Data Protection and Information Lifecycle Management

 < Day Day Up > 

General backup software makes copies of data either by opening a file and copying the bytes out of it or by transferring raw blocks of data from a disk to a backup media. In either case, general backup is a binary copy. In the event of catastrophic failure of the object, such as corruption of the volume or a disk crash, the entire object can be recovered from the backup medium and the object restored to its state as of the last backup. This is called an image copy.

This creates problems for multielement, structured objects such as databases, e-mail systems, and similar applications. The elements inside structured objects are unknown to the general backup software. A database, for example, is copied to the backup media as a file or volume (depending on how it is implemented). It can be restored only as that type of object.

What if the event is not a catastrophic one?
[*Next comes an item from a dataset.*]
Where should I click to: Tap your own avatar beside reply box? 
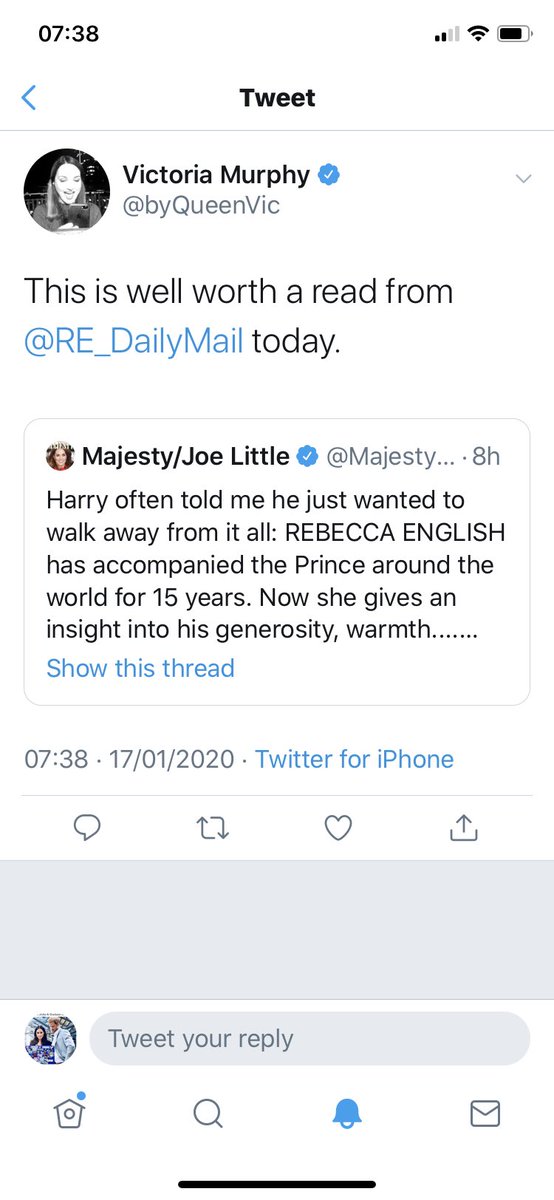50,1038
Perhaps a critical table was accidentally deleted, and the database is unusable. An important e-mail may have been deleted and needs to be recovered. It would be unacceptable to return an e-mail or database system to a day-old state, losing all changes that have occurred since then, just to retrieve a single element.
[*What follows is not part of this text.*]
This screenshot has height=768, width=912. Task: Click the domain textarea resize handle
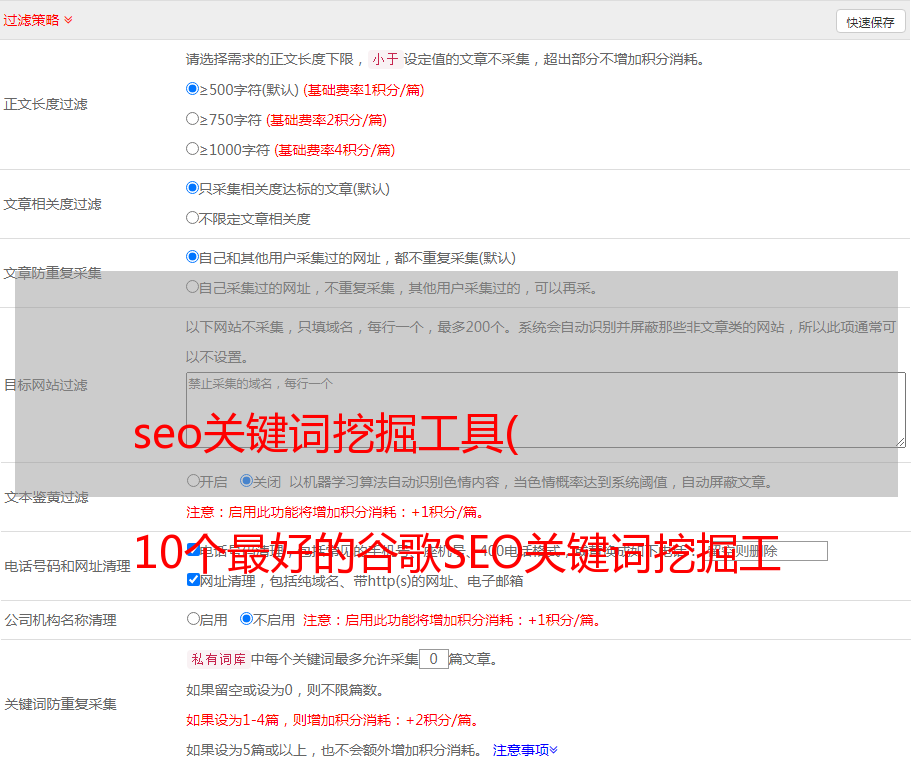coord(900,442)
With image copies, the data is copied precisely, but there is no catalog of the elements within. Individual elements are inaccessible, because the software does not record what is in the structured objects. A Microsoft Exchange Server database can be copied to backup media as a whole volume or a file. General backup software does not know about the e-mails, attachments, contacts, and calendar items that are in the database and, hence, has no way to find them later. When it comes time to restore a single e-mail, the software has no way to reference it.
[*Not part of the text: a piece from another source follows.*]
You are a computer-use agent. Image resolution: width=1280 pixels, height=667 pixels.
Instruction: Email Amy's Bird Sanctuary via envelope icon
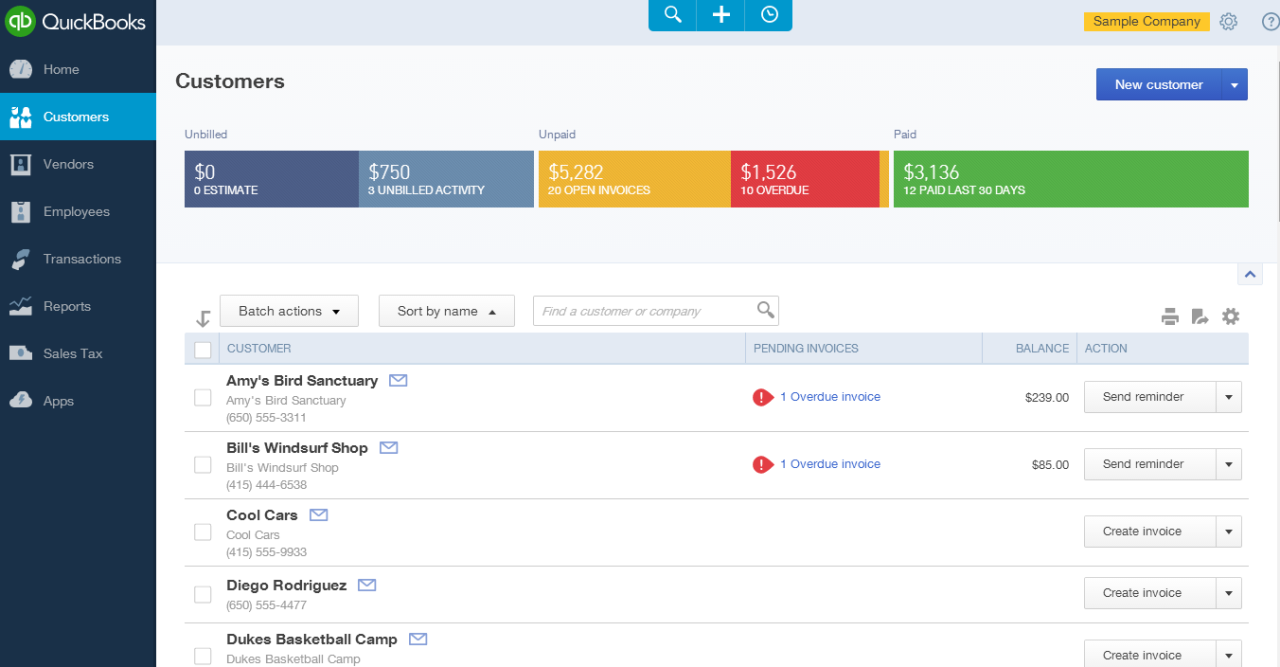(398, 380)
To alleviate this problem, many applications that use structured data stores have backup software that can catalog the elements within the structured objects. Oracle's Recovery Manager, also known as RMAN, is one such utility. Capable of backing up a database to various media, including disk, it allows for selective restores of database elements.

Most backup software vendors have application-specific versions of their software. They offer versions of their software that catalog internal elements of structured data objects. It is easy to find support for Oracle, Microsoft SQL Server, Microsoft Exchange Server, and IBM's Lotus Notes/Domino, either as a product or as an add-on to the primary backup software.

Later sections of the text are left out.